Give back exactly the stretch of data below from the line holding "Task: Open the messages chat bubble icon" through the line holding "Given: Select the Hand tool", both ends included, and leave the remaining lines out.

++++++++++++++++++++

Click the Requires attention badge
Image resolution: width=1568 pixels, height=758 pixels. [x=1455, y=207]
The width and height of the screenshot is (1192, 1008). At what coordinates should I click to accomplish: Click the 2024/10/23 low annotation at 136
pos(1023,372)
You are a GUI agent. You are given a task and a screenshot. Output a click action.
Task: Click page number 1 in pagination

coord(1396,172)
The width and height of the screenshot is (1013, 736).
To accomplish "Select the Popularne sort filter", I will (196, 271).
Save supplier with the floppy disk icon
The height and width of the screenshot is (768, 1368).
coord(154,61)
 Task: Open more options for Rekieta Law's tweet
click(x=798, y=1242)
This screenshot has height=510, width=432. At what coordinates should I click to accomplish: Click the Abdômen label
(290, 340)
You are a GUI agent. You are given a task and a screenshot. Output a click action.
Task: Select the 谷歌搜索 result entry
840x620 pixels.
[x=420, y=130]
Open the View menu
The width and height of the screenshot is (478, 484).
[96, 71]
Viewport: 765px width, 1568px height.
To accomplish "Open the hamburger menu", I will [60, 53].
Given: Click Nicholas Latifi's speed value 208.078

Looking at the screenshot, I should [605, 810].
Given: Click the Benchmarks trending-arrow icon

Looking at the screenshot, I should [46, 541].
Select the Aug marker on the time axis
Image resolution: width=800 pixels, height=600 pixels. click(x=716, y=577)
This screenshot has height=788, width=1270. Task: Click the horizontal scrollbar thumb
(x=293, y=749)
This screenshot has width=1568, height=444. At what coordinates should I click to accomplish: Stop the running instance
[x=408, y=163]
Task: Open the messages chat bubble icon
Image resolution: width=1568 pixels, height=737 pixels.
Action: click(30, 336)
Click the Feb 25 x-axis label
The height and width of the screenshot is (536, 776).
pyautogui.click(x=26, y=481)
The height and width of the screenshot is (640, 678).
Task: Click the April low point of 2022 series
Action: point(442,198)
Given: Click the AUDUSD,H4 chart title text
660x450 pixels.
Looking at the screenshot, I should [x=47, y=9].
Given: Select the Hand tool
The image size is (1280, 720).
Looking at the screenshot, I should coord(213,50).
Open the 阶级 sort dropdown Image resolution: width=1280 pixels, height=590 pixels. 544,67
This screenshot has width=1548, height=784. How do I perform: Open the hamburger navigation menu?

++++++++++++++++++++

◆ SOLUTION TO THIS TASK:
Task: Open the messages chat bubble icon
Image resolution: width=1568 pixels, height=737 pixels.
Action: click(30, 336)
Click the Feb 25 x-axis label
The height and width of the screenshot is (536, 776).
pyautogui.click(x=26, y=481)
The height and width of the screenshot is (640, 678).
Task: Click the April low point of 2022 series
Action: point(442,198)
Given: Click the AUDUSD,H4 chart title text
660x450 pixels.
Looking at the screenshot, I should [x=47, y=9].
Given: Select the Hand tool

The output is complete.